Interpretive Summary: The introduction of the insect toxin-producing genes of a bacterium into corn and cotton has forever changed multiple disciplines of agricultural research, e.g., crop breeding, and crop protection. This review discusses the research opportunities and challenges in the field of host plant resistance to insect pests by comparing historical achievements of crop and human protection using contrasting research approaches. Crop protection, in particular, insect-resistant crop cultivar development has successfully protected the crop yield and quality worldwide for centuries by mainly utilizing applied research approach, while human protection (or medical research) utilized basic research approach to understand the etiological causes before designing effective treatment and/or preventative measures.
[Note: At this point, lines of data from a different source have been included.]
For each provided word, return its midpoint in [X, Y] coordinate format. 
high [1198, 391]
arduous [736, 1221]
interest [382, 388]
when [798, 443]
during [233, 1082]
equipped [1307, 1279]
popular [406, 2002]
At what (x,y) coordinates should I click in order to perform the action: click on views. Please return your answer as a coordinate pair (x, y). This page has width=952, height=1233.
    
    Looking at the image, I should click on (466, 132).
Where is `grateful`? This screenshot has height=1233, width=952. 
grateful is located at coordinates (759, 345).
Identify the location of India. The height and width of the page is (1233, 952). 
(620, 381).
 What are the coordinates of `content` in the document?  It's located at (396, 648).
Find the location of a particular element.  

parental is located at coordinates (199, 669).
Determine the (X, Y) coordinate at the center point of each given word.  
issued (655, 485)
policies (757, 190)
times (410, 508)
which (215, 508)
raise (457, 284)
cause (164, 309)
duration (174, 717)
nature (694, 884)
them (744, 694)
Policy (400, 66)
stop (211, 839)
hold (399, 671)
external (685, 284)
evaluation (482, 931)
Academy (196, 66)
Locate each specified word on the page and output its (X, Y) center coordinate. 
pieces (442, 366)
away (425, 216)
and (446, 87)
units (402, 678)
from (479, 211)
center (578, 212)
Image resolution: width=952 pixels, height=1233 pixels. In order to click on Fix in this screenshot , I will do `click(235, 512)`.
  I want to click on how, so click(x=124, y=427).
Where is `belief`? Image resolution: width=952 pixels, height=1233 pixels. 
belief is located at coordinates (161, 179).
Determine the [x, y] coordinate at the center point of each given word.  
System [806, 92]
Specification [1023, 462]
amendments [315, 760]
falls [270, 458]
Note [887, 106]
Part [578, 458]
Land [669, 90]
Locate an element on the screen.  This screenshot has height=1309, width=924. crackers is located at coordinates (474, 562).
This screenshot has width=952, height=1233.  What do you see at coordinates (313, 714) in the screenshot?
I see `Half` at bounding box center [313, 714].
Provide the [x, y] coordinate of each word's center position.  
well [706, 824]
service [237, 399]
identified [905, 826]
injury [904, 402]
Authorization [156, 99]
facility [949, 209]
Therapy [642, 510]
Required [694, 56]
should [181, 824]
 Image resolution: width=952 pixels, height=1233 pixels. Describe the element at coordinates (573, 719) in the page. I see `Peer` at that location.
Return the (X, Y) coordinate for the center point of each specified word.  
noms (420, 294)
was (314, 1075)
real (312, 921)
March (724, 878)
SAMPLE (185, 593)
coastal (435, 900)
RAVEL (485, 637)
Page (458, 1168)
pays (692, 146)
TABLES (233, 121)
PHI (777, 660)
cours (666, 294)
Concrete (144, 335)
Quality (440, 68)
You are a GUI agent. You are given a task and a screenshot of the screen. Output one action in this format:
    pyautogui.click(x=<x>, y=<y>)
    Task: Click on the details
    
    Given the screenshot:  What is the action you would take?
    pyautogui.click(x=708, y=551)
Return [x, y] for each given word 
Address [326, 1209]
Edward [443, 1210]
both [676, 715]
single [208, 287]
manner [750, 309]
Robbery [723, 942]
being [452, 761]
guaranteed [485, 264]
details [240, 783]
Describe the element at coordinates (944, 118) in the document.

The review also highlights three research frontiers to effectively integrate basic and applied research approaches, and to synergistically utilize both native insect-resistant traits in crop plants and introduced foreign insecticidal traits from bacterium or other unrelated organisms.

Technical Abstract: The biotechnological revolution has forever changed agricultural research and crop production worldwide. Commercial agriculture now includes plants that produce enhanced yield and quality, survival in hostile environmental conditions, manufacture and express defensive toxins, and yield grains with greatly enhanced nutrient fortification. Unprecedented opportunities and ethical challenges created by this new technology are transforming the field of plant protection may be compared with the dramatic changes of an insect undergoes during metamorphosis. In particular, the technology has brought enormous exciting opportunities as well as great challenges that are transforming the research fields of innate (or cisgenic) insect resistance and insect-host plant interactions. Here, we provide a review of the historic milestones in both cisgenic (insertion of genes from sexually compatible stock) and transgenic (insertion of genes from sexually incompatible stock) crop production in agriculture. Biological significance of transgenic technology and the critical role of basic research in crop and human protection are discussed. In addition, three research frontiers that utilize basic and applied research approaches and synergistically combine cisgenes with transgenic technology for broad crop protection (including both yield and quality improvements) are also discussed.